* Quoted passage

>> START

Students create original song and music video on John Lennon bus
Five Blair students won the John Lennon songwriting contest and spent Thursday, May 5 writing and recording an original song with three other students. The contest was sponsored by the John Lennon Educational Tour Bus, the National Education Association (NEA) and the racial unifying organization Oneness.
Blair was chosen as the site for the recording of the song and production of the music video primarily because of its large population and the school's myriad of art programs, not because the majority of winners were Blair students, said NEA's spokesperson Staci Maiers. The NEA was hoping to attract support for their Read Across American campaign by offering students the unique opportunity to create music in a professional environment.
In order to secure the rights to Lennon's name, Rothschild contacted Lennon's famous widow Yoko Ono who approved of the idea and gave Rothschild legal permission for them to use Lennon's likeness. "John believed in promoting music literacy for kids," said bus engineer Doug Lubowitz. "He was also a bit of a rebel."

>> END

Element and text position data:

>> START

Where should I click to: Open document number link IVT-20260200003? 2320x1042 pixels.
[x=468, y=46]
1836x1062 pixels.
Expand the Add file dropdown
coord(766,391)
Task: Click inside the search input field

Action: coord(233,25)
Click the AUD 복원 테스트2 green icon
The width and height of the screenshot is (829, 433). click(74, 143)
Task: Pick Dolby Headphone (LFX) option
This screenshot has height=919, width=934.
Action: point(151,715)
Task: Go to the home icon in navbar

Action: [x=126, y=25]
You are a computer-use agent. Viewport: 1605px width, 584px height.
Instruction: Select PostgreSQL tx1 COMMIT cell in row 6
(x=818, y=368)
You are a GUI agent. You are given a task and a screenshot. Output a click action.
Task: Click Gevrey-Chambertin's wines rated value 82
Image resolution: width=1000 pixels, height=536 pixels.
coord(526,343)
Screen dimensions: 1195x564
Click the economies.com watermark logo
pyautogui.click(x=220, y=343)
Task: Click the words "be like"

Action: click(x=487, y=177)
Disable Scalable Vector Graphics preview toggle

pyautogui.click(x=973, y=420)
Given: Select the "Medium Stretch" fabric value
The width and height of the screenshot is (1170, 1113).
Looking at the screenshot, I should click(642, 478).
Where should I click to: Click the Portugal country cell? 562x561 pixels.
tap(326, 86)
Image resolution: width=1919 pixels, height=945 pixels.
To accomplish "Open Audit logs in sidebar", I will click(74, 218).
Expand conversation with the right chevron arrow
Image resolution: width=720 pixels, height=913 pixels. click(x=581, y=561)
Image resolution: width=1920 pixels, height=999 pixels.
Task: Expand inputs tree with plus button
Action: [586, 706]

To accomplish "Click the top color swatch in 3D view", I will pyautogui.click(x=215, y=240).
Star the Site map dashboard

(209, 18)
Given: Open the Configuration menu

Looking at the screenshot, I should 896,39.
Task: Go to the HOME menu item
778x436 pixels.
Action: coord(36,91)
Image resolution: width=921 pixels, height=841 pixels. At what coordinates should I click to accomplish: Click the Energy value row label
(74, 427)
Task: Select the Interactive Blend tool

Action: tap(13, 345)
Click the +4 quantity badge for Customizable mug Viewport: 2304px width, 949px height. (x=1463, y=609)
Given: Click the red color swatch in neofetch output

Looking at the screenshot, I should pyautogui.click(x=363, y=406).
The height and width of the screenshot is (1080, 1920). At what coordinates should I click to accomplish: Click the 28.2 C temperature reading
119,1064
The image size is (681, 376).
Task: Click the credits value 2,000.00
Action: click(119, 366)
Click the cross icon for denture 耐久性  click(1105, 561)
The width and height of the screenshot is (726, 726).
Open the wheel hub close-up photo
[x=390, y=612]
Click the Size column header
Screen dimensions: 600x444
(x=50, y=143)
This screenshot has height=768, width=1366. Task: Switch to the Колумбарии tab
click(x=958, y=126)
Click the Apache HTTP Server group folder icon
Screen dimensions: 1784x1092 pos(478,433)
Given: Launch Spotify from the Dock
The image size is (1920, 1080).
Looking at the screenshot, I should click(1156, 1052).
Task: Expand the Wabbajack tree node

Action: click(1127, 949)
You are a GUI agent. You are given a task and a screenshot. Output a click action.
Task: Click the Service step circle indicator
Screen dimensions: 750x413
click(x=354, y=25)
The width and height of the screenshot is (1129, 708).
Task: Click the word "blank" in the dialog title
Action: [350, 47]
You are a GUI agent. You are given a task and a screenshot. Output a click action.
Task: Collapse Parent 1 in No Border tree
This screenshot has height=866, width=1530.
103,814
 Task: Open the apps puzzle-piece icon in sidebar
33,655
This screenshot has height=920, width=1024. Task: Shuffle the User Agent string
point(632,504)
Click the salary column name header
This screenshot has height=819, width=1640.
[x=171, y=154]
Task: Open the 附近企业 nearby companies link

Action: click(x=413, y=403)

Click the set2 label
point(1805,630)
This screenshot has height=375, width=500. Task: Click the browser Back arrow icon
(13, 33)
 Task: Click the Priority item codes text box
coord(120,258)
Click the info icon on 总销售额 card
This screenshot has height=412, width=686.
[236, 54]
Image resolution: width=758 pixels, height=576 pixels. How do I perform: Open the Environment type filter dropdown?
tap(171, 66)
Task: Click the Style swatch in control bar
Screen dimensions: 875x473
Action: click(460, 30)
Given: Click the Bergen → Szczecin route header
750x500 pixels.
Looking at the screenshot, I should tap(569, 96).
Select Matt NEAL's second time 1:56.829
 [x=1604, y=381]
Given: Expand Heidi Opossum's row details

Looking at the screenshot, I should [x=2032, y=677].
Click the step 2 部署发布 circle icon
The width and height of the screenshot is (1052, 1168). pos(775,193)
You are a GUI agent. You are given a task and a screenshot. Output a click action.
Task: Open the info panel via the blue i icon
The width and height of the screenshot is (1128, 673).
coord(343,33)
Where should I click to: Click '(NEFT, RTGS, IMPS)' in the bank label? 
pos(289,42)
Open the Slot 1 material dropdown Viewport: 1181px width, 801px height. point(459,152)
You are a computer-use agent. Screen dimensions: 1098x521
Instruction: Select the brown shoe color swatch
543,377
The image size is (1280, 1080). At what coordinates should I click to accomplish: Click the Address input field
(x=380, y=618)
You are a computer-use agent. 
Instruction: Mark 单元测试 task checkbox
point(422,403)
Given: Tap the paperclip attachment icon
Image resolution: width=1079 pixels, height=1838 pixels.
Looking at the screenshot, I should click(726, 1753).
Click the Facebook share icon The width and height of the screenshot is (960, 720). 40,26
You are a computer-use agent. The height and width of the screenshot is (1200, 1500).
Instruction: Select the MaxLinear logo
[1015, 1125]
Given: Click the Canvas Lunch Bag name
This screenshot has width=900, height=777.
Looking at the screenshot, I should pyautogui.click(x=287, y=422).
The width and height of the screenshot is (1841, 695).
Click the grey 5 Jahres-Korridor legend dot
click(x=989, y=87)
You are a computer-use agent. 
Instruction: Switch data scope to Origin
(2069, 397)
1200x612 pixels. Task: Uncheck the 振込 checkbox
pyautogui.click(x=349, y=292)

>> END

* Brief
Extend the article about the Blair students' song on the John Lennon bus, picking up right after its final sentence. This material stands apart from the article about the John Lennon bus songwriting contest.

* Solved problem
The contest winners' day began at around 8 a.m. when they were herded in front of the bus for interviews and pictures with local press, while other Blair students were able to take quick tours of the bus's facilities. The tour bus is divided into two halves; the first functions as a kitchen and a multimedia mixer while the back functions as a recording studio. In between the two rooms are three tiny bunks for the bus's three engineers, Lubowitz, Steve Miller and Robert Healy, to use while on the road.
All three are music aficionados and have worked with instruments and harmonic engineering throughout college. Miller expounded on his love of music and why he believes the John Lennon bus is so important to kids, and said that it is vital that students "[use] music as a medium to get your word out."
In addition to helping out in the songwriting contest, the engineers also tour around with bands such as the Black Eyed Peas and appear at concerts like the WARPED tour and the JazzFest. The bus showed signs of wear and tear from musicians; Miller fondly pointed out a speaker which had been blown out by a member of the Black Eyed Peas.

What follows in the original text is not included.